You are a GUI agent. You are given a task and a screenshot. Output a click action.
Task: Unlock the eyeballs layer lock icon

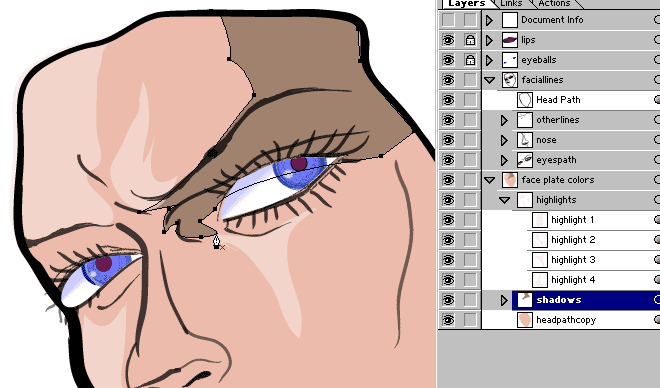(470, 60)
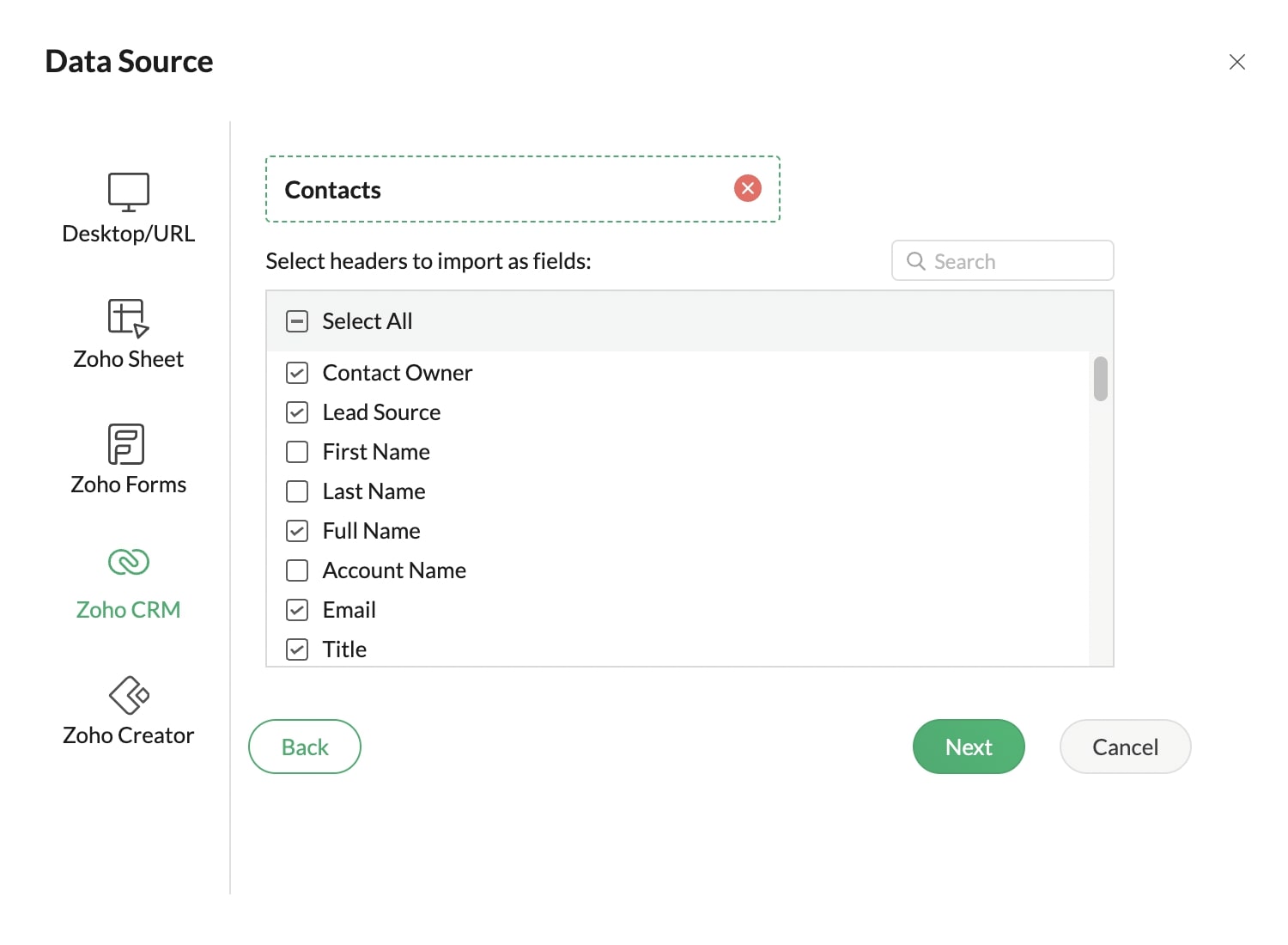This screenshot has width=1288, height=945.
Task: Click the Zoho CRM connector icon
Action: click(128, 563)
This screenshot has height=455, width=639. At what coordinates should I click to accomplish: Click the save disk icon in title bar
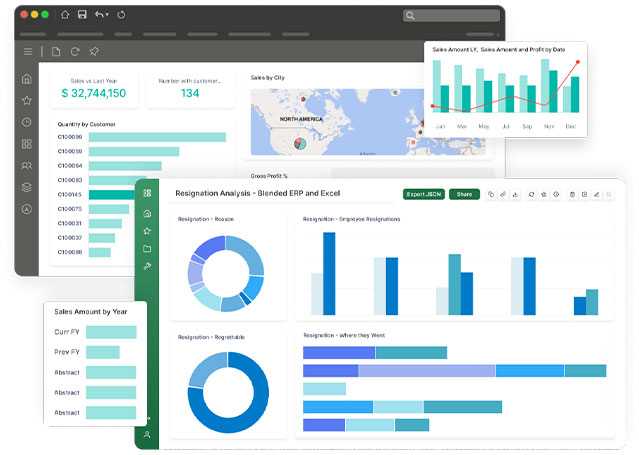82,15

##########

- Work instructions
Write out the listing above again, exactly, but with no pictures in the copy.

- Exercise result
You are a GUI agent. You are given a task and a screenshot. Output a click action.
Task: Unlock the eyeballs layer lock icon

(470, 60)
This screenshot has width=1288, height=945.
Task: Click the Zoho CRM connector icon
Action: click(128, 563)
This screenshot has height=455, width=639. At what coordinates should I click to accomplish: Click the save disk icon in title bar
82,15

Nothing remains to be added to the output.